When Steve Jobs opened the first Apple stores more than a decade ago, many thought he would fail.
Jobs' strategy broke some of the basic rules of the retail industry, writes Belinda Lacks at Bloomberg Businessweek.
Today, Apple is the most profitable retail chain per square foot.
Here are some of the rules Apple broke—and why the chain was able to succeed anyway.
1. Apple didn't test a prototype in a target market.
Traditionally, retailers put store prototypes in their core markets to see how they fare. But Steve Jobs tested stores in Japan before opening the first Apple store in Virginia. He reportedly did this to avoid the scrutiny of the American press.
2. Apple didn't utilize more-established partners.
Before Apple stores opened, CompUSA offered a deal to install mini-stores with the brand's products. But Steve Jobs shut this program down because he believed CompUSA was a failing business. Instead, he struck out on his own. This approach paid off — CompUSA was indeed on the way out.

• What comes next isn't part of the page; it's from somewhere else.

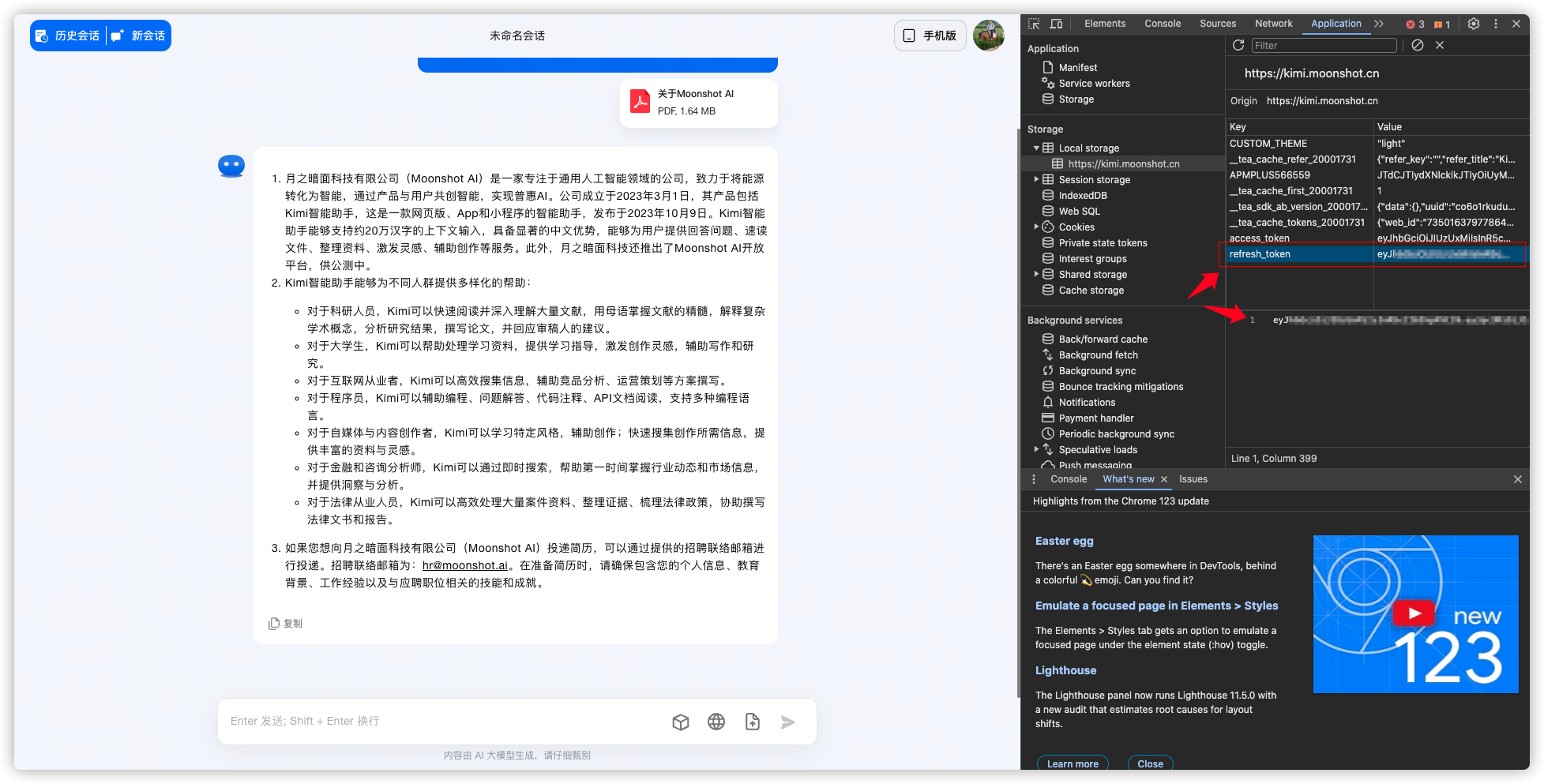Open the console error counter showing 3
Screen dimensions: 1544x784
click(1414, 24)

3. Apple didn't stay consistent.
Steve Jobs was a perfectionist, so he was constantly changing the look of his stores. "Those rectilinear wooden tables didn’t appear until the second generation (or vintage, as the versions are known as internally); originally, the desktop and laptop computers sat on kidney-shaped white tables, which worked well for the candy-colored iMacs but not when the product line turned white," Lacks writes. Having flexibility helped perfect the Apple store model.
Apple's success shows that it's not always necessary to follow the rules.
The brand sells $4,551 per square foot— more than any other U.S. retailer.